Today the Court sided with the Hornes, holding that under the 5th Amendment, the Government must pay just compensation when it takes personal property, just as when it takes real property. They said that the “reserve requirement” imposed by the Raisin Administrative Committee constitutes a clear taking, emphasizing the Committee’s requirement that farmers surrender portions of their crop at no charge.

Attorneys for the government argued that this mandate and surrender did not constitute a taking, because farmers retain a contingent interest in the net proceeds of any raisins sold by the Committee; the Court, however, shot down this idea, saying that once a physical taking has occurred, any payment that follows “goes to the question of just compensation.”

The Court also shot down the idea that transactions between the Committee and raisin farmers constitute a “voluntary exchange for a valuable government benefit”:

In one of the years at issue, the Government insisted that the Hornes part with 47 percent of their crop for the privilege of selling the rest. But the abil- ity to sell produce in interstate commerce, although certainly subject to reasonable government regulation, is not a “benefit” that the Gov- ernment may withhold unless growers waive constitutional protec- tions.

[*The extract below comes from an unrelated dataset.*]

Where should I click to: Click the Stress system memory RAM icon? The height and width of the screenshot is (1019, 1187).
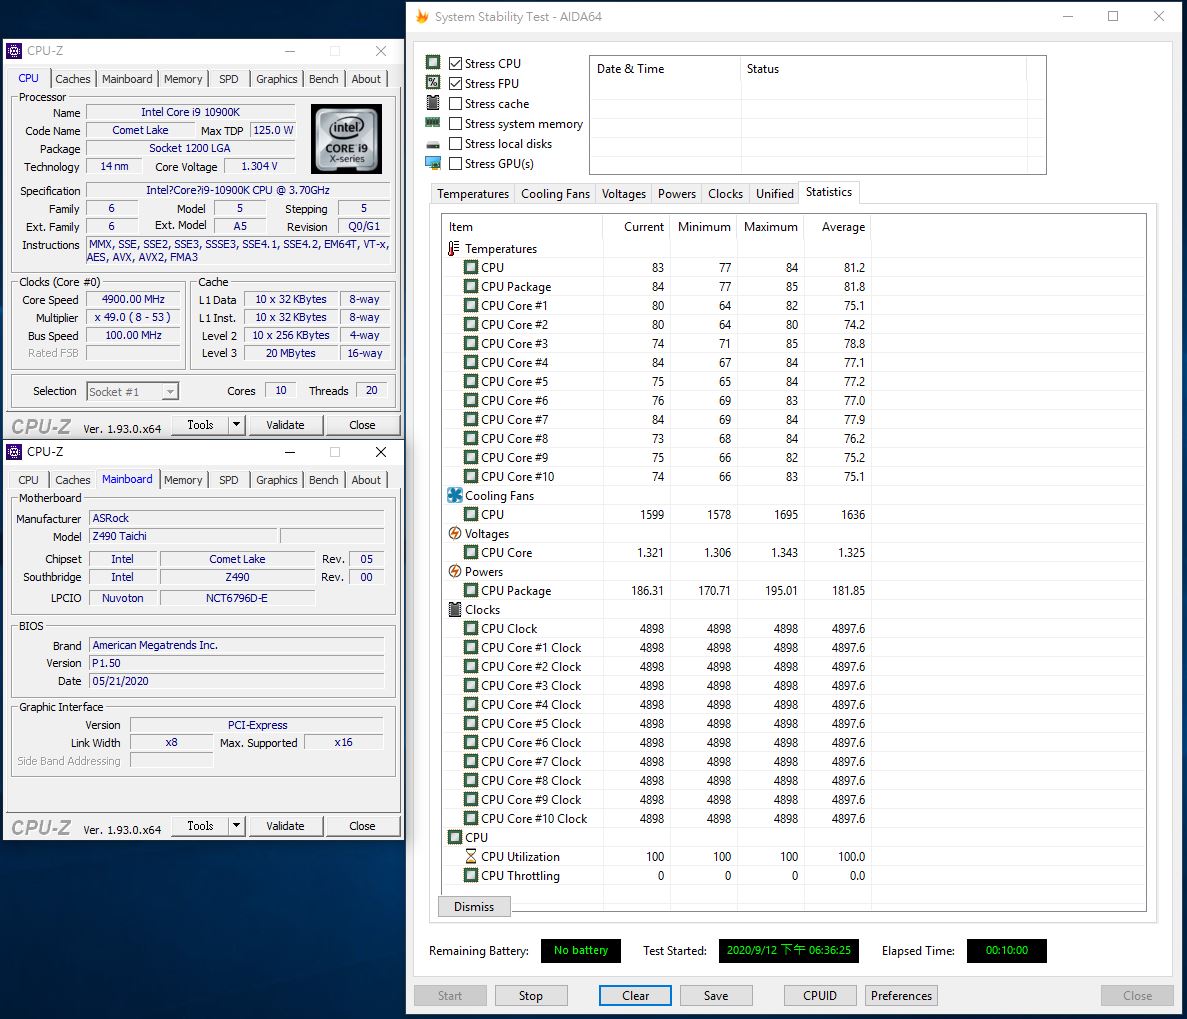(433, 123)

Score one for property rights.

The Court split itself in the particulars, with only the 5 most conservative justices siding fully with the Roberts opinion. Ginsburg, Breyer, and Kagan concurred in part; Thomas wrote his own concurring opinion; Breyer concurred and dissented in part, and was joined by Ginsburg and Kagan; and Sotomayor skidded in sideways with a full-blown dissent, emphasizing the fact that the whole scheme allows for at least some payment for surrendered crops, and holding that “[a] reduction in the value of property is not necessarily equated with a taking.”

It’s a good result; the future of the Committee’s program is under question—if not in jeopardy—and now we have clarification on the rules governing takings of both real and personal property.

We’ll keep you posted on the status of the program as the fallout from Horne settles. For now…have a punny SCOTUS Monday:

You can read the full opinion here.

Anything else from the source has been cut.